Scientists Grew a Brain-Like Blob With Primitive Eyes

Scientists Grew a Brain-Like Blob With Primitive Eyes

Now the stem cells are just showing off. An international team of researchers say they’ve developed a lab-grown mass of tissue that mimicked a brain and was able to spontaneously produce two symmetrical optic cups, eye-like structures sensitive to light. But don’t worry — these rudimentary organoids are not conscious.

The researchers used pluripotent stem cells — so named for their ability to create a multitude of cells that occur naturally in the human body — to better understand how the body develops; the brain is especially useful as arguably the most important organ in shaping our species. Stem cell therapies have previously restored the olfactory system in mice and given the animals part-human brains. The recent mini-brain, which modelled the way eyes develop in human embryos, was described in a study published last week in the journal Cell Stem Cell.

“Our work highlights the remarkable ability of brain organoids to generate primitive sensory structures that are light sensitive and harbour cell types similar to those found in the body,” said Jay Gopalakrishnan, a biologist at the University Hospital Dusseldorf and a co-author of the paper, in a Cell press release. “These organoids can help to study brain-eye interactions during embryo development, model congenital retinal disorders, and generate patient-specific retinal cell types for personalised drug testing and transplantation therapies.”
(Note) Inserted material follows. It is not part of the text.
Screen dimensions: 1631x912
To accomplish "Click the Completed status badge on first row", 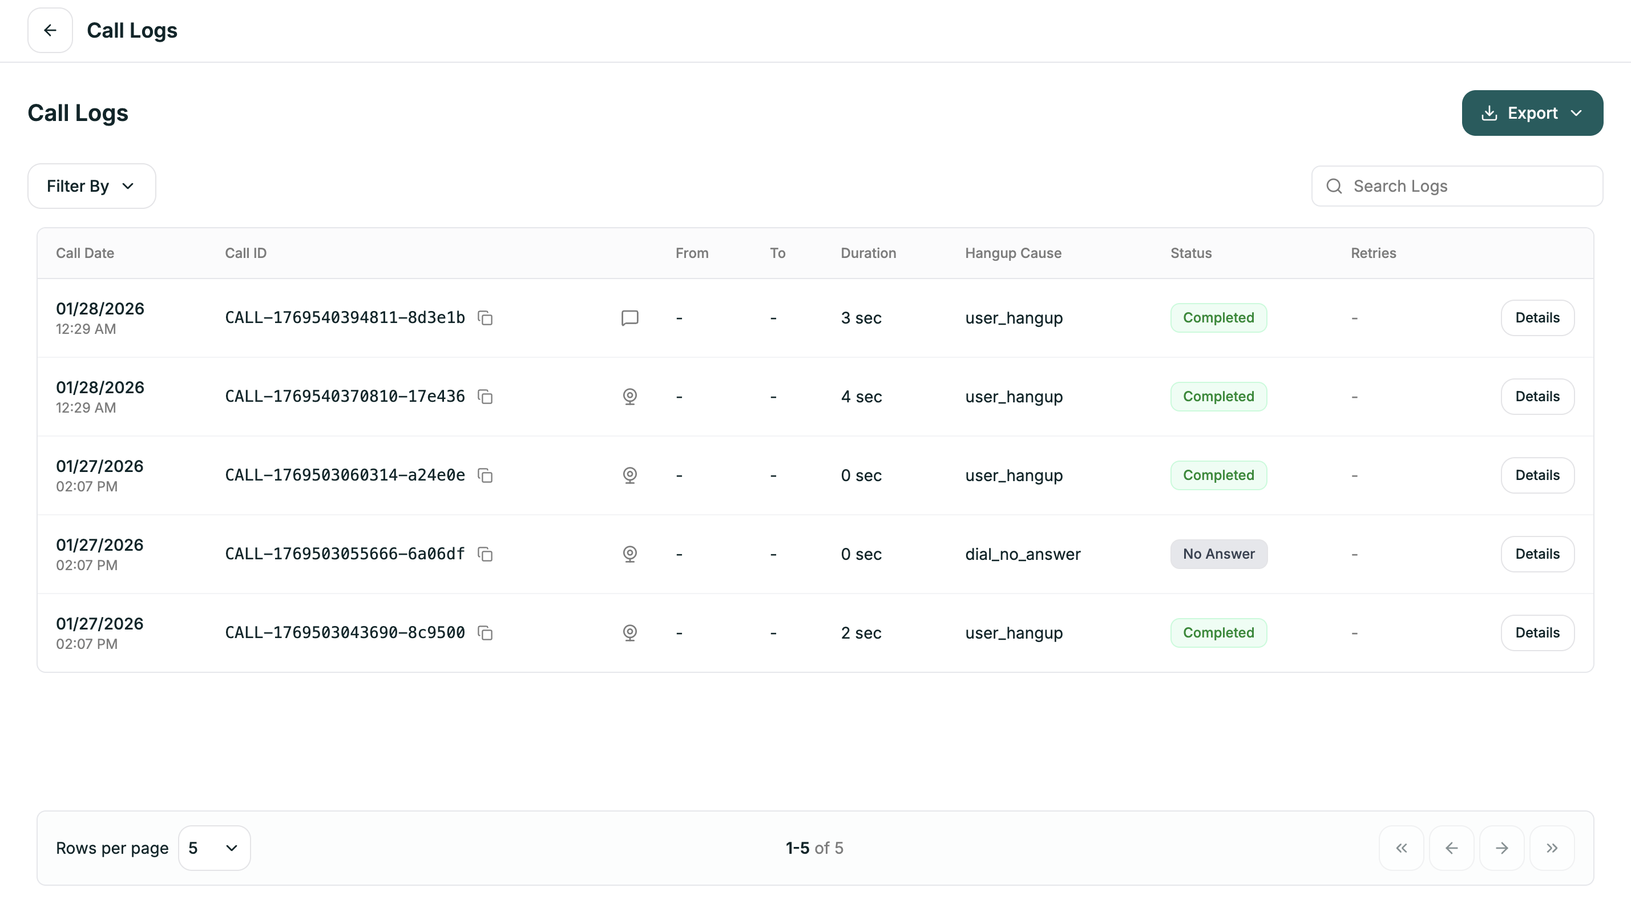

On the first day of the team’s research, the stem cells were a disconnected bunch of dots. By day 10, they had formed a neurosphere, a cluster of cellular tissue. By the end of the month, the organoid had formed with a primordial eye field, or a group of retinal cells that lay the foreground for more complex eye structures. And at the two-month mark, full optic vesicles had formed, which are the foundation of eyes and are connected to the brain.

A little over 70% of the brain organoids the team generated formed optic cups, and the structures formed electrically active networks of neurons that were light sensitive. The optic cups in the organoids had lens and corneal cells, too.

The ability to grow such eye structures has implications for studying eye diseases and better understanding how the brain and eye structures “talk” to each other in an embryo. That’s the wonder of stem cells: They allow scientists to study biological processes up close and understand why they sometimes go awry.